*** Opening PROVIDED RECORDS ***
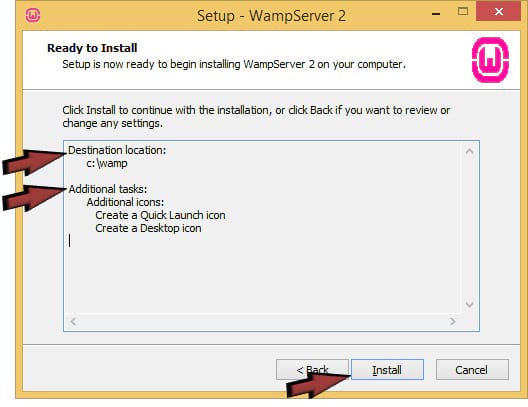The width and height of the screenshot is (528, 407).
Task: Click the c:\wamp path text
Action: 107,163
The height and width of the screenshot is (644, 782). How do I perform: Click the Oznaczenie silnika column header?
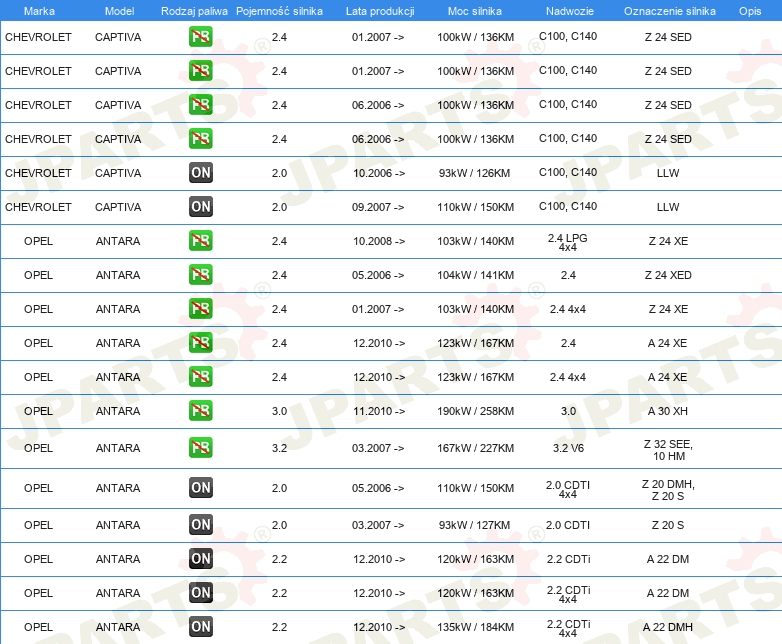click(670, 11)
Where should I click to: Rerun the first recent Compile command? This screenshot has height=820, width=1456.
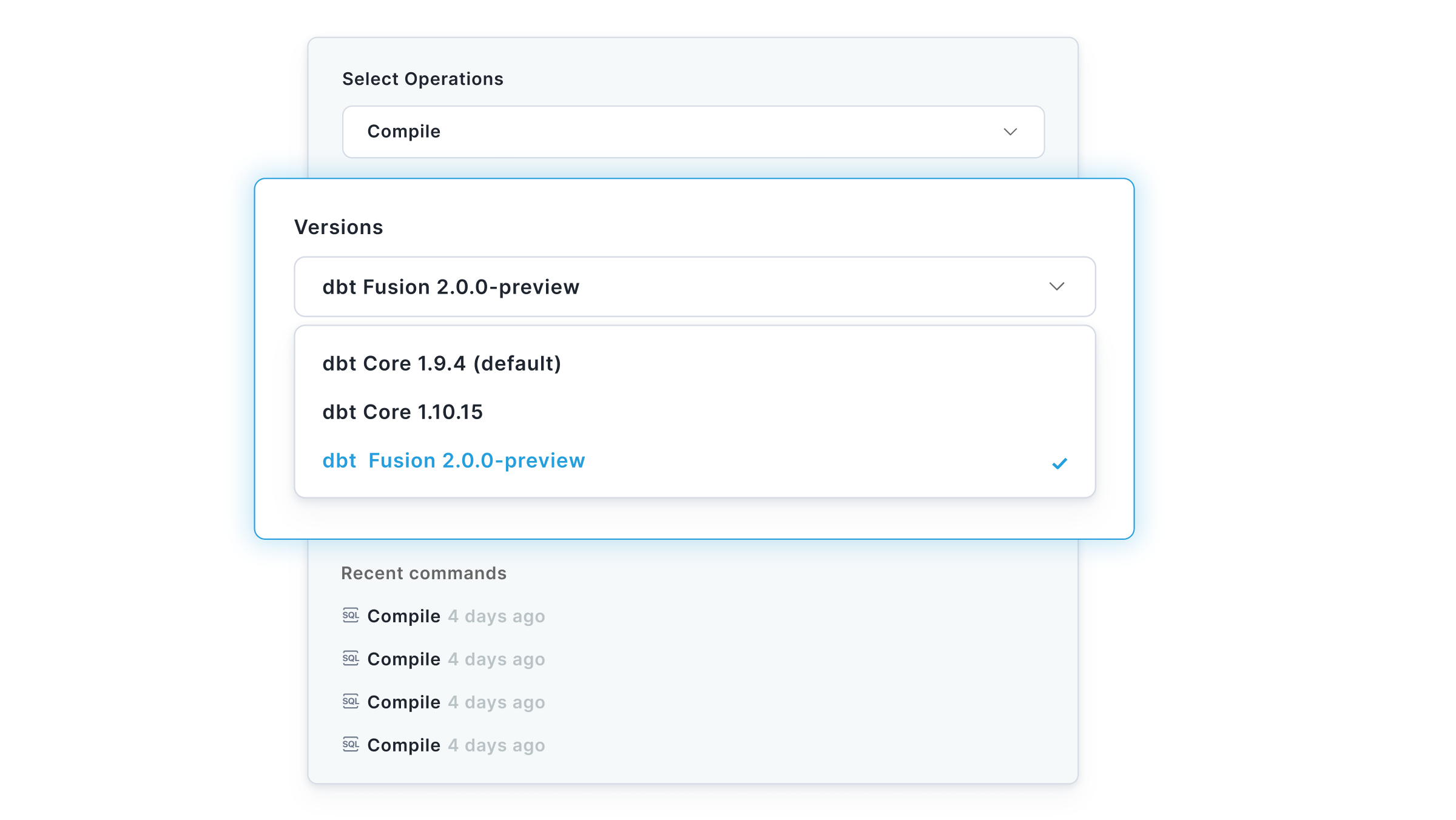click(x=443, y=616)
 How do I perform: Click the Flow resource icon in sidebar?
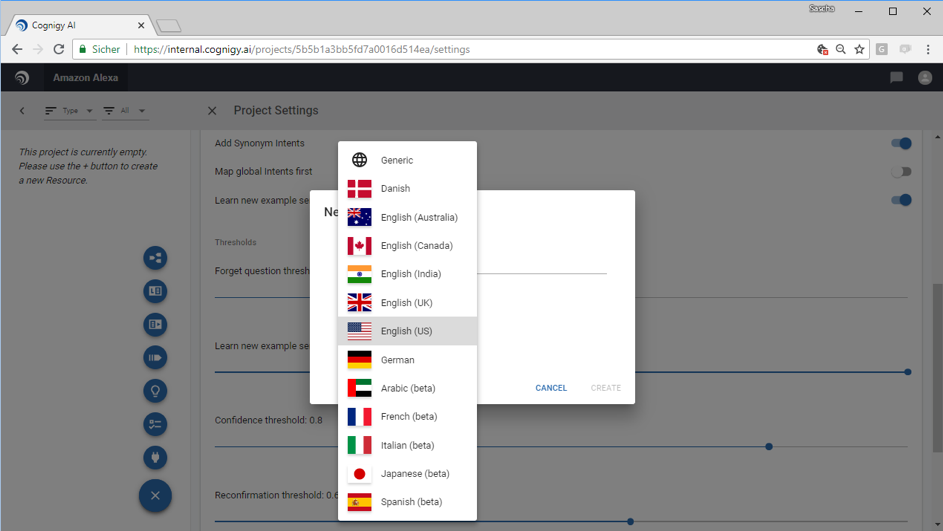(x=155, y=258)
*** Closing PROVIDED RECORDS ***
#### TASK TO COMPLETE
Nothing but the lines from the one holding "How do I perform: Click the Flow" through the final line of the records above belongs in the answer, each retyped exactly; omit the pictures.

#### EXERCISE OUTPUT
 How do I perform: Click the Flow resource icon in sidebar?
(x=155, y=258)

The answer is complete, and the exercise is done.